**ACTION ITEM:** Your task is to copy all of the entries exactly as they are given.

**THE DATA:**
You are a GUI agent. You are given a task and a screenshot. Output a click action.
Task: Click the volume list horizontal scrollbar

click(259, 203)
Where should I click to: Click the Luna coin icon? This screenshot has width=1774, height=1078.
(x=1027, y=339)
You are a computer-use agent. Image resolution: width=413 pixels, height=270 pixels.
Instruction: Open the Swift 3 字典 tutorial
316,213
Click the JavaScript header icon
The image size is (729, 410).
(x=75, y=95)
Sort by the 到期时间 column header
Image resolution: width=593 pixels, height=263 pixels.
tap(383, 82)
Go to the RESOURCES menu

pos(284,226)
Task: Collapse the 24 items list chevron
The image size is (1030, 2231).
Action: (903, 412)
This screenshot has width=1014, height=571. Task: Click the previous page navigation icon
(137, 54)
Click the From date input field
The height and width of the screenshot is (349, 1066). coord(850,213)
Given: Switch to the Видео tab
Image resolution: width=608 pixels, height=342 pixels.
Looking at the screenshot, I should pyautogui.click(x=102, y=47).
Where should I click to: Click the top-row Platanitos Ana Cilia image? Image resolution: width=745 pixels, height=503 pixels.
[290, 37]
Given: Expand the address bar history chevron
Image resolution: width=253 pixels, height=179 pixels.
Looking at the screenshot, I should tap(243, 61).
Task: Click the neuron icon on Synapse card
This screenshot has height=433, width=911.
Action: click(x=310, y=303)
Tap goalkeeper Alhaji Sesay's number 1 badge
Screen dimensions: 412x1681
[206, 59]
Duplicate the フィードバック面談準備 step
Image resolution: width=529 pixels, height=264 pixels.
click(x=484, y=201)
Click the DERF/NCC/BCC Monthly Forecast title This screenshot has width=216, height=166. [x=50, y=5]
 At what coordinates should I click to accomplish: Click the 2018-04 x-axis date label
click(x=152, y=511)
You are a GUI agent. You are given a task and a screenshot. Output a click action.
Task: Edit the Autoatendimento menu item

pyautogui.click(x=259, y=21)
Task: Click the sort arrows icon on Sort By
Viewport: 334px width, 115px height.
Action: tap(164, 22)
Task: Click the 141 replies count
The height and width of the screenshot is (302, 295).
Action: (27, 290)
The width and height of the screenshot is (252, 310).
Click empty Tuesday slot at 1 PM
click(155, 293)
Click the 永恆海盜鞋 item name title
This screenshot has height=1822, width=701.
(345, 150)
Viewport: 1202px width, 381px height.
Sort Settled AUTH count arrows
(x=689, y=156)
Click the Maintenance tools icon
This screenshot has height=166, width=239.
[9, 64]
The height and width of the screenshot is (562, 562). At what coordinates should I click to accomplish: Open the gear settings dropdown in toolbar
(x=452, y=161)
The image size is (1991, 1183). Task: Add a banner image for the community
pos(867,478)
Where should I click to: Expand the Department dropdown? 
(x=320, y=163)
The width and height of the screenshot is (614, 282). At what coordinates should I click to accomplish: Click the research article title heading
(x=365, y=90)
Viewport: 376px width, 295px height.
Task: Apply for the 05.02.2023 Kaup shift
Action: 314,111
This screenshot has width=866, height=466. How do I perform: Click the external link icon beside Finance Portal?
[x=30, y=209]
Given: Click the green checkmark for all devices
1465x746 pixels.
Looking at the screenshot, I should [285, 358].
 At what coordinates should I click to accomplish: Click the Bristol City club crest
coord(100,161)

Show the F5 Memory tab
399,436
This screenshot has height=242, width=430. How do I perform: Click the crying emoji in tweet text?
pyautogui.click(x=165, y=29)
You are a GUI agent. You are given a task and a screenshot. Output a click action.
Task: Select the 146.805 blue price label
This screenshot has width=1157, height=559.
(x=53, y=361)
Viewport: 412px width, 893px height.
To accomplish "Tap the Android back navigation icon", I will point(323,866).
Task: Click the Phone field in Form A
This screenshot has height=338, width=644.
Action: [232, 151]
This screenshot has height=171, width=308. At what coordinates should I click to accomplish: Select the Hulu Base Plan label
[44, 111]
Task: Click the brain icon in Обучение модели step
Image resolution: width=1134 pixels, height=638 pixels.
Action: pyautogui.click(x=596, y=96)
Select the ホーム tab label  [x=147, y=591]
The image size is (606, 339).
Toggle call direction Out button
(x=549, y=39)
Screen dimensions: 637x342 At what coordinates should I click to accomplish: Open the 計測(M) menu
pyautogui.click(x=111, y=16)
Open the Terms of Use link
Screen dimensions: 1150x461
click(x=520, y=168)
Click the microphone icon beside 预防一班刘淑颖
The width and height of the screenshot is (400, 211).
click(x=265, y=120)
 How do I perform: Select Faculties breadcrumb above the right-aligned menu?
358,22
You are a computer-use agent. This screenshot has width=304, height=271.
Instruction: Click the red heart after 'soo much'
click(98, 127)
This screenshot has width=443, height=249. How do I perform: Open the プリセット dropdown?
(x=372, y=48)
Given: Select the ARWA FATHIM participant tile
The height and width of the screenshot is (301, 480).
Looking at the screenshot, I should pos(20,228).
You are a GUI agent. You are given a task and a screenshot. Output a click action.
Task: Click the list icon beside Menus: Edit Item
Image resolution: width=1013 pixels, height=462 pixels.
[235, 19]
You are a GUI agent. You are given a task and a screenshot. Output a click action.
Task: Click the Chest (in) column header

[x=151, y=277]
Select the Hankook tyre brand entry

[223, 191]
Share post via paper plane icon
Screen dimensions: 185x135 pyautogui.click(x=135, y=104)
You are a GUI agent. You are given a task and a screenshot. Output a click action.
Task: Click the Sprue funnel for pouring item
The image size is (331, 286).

**WRITTEN SOLUTION:**
You are a GUI agent. You are given a task and a screenshot. Output a click action.
Task: Click the volume list horizontal scrollbar

click(259, 203)
Where should I click to: Click the Luna coin icon? This screenshot has width=1774, height=1078.
(x=1027, y=339)
You are a computer-use agent. Image resolution: width=413 pixels, height=270 pixels.
Instruction: Open the Swift 3 字典 tutorial
316,213
Click the JavaScript header icon
The image size is (729, 410).
(x=75, y=95)
Sort by the 到期时间 column header
Image resolution: width=593 pixels, height=263 pixels.
tap(383, 82)
Go to the RESOURCES menu

pos(284,226)
Task: Collapse the 24 items list chevron
The image size is (1030, 2231).
Action: (903, 412)
This screenshot has width=1014, height=571. Task: Click the previous page navigation icon
(137, 54)
Click the From date input field
The height and width of the screenshot is (349, 1066). coord(850,213)
Given: Switch to the Видео tab
Image resolution: width=608 pixels, height=342 pixels.
Looking at the screenshot, I should pyautogui.click(x=102, y=47).
Where should I click to: Click the top-row Platanitos Ana Cilia image? Image resolution: width=745 pixels, height=503 pixels.
[290, 37]
Given: Expand the address bar history chevron
Image resolution: width=253 pixels, height=179 pixels.
Looking at the screenshot, I should tap(243, 61).
Task: Click the neuron icon on Synapse card
This screenshot has height=433, width=911.
Action: click(x=310, y=303)
Tap goalkeeper Alhaji Sesay's number 1 badge
Screen dimensions: 412x1681
[206, 59]
Duplicate the フィードバック面談準備 step
Image resolution: width=529 pixels, height=264 pixels.
click(x=484, y=201)
Click the DERF/NCC/BCC Monthly Forecast title This screenshot has width=216, height=166. [x=50, y=5]
 At what coordinates should I click to accomplish: Click the 2018-04 x-axis date label
click(x=152, y=511)
You are a GUI agent. You are given a task and a screenshot. Output a click action.
Task: Edit the Autoatendimento menu item

pyautogui.click(x=259, y=21)
Task: Click the sort arrows icon on Sort By
Viewport: 334px width, 115px height.
Action: tap(164, 22)
Task: Click the 141 replies count
The height and width of the screenshot is (302, 295).
Action: (27, 290)
The width and height of the screenshot is (252, 310).
Click empty Tuesday slot at 1 PM
click(155, 293)
Click the 永恆海盜鞋 item name title
This screenshot has height=1822, width=701.
(345, 150)
Viewport: 1202px width, 381px height.
Sort Settled AUTH count arrows
(x=689, y=156)
Click the Maintenance tools icon
This screenshot has height=166, width=239.
[9, 64]
The height and width of the screenshot is (562, 562). At what coordinates should I click to accomplish: Open the gear settings dropdown in toolbar
(x=452, y=161)
The image size is (1991, 1183). Task: Add a banner image for the community
pos(867,478)
Where should I click to: Expand the Department dropdown? 
(x=320, y=163)
The width and height of the screenshot is (614, 282). At what coordinates should I click to accomplish: Click the research article title heading
(x=365, y=90)
Viewport: 376px width, 295px height.
Task: Apply for the 05.02.2023 Kaup shift
Action: 314,111
This screenshot has width=866, height=466. How do I perform: Click the external link icon beside Finance Portal?
[x=30, y=209]
Given: Click the green checkmark for all devices
1465x746 pixels.
Looking at the screenshot, I should [285, 358].
 At what coordinates should I click to accomplish: Click the Bristol City club crest
coord(100,161)

Show the F5 Memory tab
399,436
This screenshot has height=242, width=430. How do I perform: Click the crying emoji in tweet text?
pyautogui.click(x=165, y=29)
You are a GUI agent. You are given a task and a screenshot. Output a click action.
Task: Select the 146.805 blue price label
This screenshot has width=1157, height=559.
(x=53, y=361)
Viewport: 412px width, 893px height.
To accomplish "Tap the Android back navigation icon", I will point(323,866).
Task: Click the Phone field in Form A
This screenshot has height=338, width=644.
Action: [232, 151]
This screenshot has height=171, width=308. At what coordinates should I click to accomplish: Select the Hulu Base Plan label
[44, 111]
Task: Click the brain icon in Обучение модели step
Image resolution: width=1134 pixels, height=638 pixels.
Action: pyautogui.click(x=596, y=96)
Select the ホーム tab label  [x=147, y=591]
The image size is (606, 339).
Toggle call direction Out button
(x=549, y=39)
Screen dimensions: 637x342 At what coordinates should I click to accomplish: Open the 計測(M) menu
pyautogui.click(x=111, y=16)
Open the Terms of Use link
Screen dimensions: 1150x461
click(x=520, y=168)
Click the microphone icon beside 预防一班刘淑颖
The width and height of the screenshot is (400, 211).
click(x=265, y=120)
 How do I perform: Select Faculties breadcrumb above the right-aligned menu?
358,22
You are a computer-use agent. This screenshot has width=304, height=271.
Instruction: Click the red heart after 'soo much'
click(98, 127)
This screenshot has width=443, height=249. How do I perform: Open the プリセット dropdown?
(x=372, y=48)
Given: Select the ARWA FATHIM participant tile
The height and width of the screenshot is (301, 480).
Looking at the screenshot, I should pos(20,228).
You are a GUI agent. You are given a task and a screenshot. Output a click action.
Task: Click the list icon beside Menus: Edit Item
Image resolution: width=1013 pixels, height=462 pixels.
[235, 19]
You are a GUI agent. You are given a task and a screenshot. Output a click action.
Task: Click the Chest (in) column header

[x=151, y=277]
Select the Hankook tyre brand entry

[223, 191]
Share post via paper plane icon
Screen dimensions: 185x135 pyautogui.click(x=135, y=104)
You are a GUI agent. You are given a task and a screenshot. Output a click action.
Task: Click the Sprue funnel for pouring item
The image size is (331, 286).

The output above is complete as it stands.